Action item: Restating the records exactly is the whole task.

[Extracted data]

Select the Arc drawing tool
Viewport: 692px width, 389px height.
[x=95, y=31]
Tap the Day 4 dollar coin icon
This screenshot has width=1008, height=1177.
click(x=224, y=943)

[/Extracted data]

Result:
Select the Arc drawing tool
Viewport: 692px width, 389px height.
[x=95, y=31]
Tap the Day 4 dollar coin icon
This screenshot has width=1008, height=1177.
click(x=224, y=943)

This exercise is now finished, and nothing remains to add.